WHAT YOU ARE ASKED TO DO — Only these lines of the data below are wanted: the one with "スタジオ紹介・料金 (348, 2004)", the one with "Satzsystem, (1140, 1150)", and any lines between them, each repeated exactly.

RECORDS SHOWN —

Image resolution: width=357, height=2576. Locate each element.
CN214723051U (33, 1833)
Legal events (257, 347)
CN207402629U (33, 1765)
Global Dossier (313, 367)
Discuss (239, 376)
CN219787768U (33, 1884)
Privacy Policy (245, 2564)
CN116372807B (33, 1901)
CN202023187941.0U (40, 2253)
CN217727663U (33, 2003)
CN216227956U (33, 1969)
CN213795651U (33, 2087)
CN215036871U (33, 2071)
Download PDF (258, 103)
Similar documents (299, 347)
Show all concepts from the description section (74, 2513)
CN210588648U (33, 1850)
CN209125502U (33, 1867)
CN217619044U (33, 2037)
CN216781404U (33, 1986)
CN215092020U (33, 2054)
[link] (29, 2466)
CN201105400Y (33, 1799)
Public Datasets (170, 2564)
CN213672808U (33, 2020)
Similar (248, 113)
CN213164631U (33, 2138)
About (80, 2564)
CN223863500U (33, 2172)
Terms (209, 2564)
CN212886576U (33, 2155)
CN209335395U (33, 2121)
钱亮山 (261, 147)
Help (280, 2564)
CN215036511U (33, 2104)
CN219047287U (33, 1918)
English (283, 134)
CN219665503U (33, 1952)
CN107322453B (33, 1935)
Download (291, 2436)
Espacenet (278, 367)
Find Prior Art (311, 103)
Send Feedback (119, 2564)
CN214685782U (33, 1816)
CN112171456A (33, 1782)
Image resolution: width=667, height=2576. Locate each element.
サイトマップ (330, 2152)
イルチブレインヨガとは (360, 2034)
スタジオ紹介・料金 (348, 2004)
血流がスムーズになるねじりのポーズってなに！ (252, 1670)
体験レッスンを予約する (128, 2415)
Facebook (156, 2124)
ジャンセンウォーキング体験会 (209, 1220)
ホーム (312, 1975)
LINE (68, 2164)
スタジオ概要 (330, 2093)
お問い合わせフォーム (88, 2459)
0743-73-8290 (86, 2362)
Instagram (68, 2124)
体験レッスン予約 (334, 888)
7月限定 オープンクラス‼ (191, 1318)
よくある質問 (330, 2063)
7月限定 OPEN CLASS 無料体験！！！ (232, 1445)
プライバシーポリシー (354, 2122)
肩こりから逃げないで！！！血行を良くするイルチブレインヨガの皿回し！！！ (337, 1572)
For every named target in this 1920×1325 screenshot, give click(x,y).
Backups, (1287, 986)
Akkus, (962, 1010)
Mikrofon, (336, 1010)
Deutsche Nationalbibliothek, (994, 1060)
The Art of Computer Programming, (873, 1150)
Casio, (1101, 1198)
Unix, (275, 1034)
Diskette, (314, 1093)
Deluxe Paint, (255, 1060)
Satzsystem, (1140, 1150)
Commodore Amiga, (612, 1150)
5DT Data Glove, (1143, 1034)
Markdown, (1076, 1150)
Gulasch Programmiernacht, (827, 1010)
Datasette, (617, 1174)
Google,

YOUR RESPONSE —
スタジオ紹介・料金 (348, 2004)
血流がスムーズになるねじりのポーズってなに！ (252, 1670)
体験レッスンを予約する (128, 2415)
Facebook (156, 2124)
ジャンセンウォーキング体験会 (209, 1220)
ホーム (312, 1975)
LINE (68, 2164)
スタジオ概要 (330, 2093)
お問い合わせフォーム (88, 2459)
0743-73-8290 (86, 2362)
Instagram (68, 2124)
体験レッスン予約 (334, 888)
7月限定 オープンクラス‼ (191, 1318)
よくある質問 (330, 2063)
7月限定 OPEN CLASS 無料体験！！！ (232, 1445)
プライバシーポリシー (354, 2122)
肩こりから逃げないで！！！血行を良くするイルチブレインヨガの皿回し！！！ (337, 1572)
For every named target in this 1920×1325 screenshot, give click(x,y).
Backups, (1287, 986)
Akkus, (962, 1010)
Mikrofon, (336, 1010)
Deutsche Nationalbibliothek, (994, 1060)
The Art of Computer Programming, (873, 1150)
Casio, (1101, 1198)
Unix, (275, 1034)
Diskette, (314, 1093)
Deluxe Paint, (255, 1060)
Satzsystem, (1140, 1150)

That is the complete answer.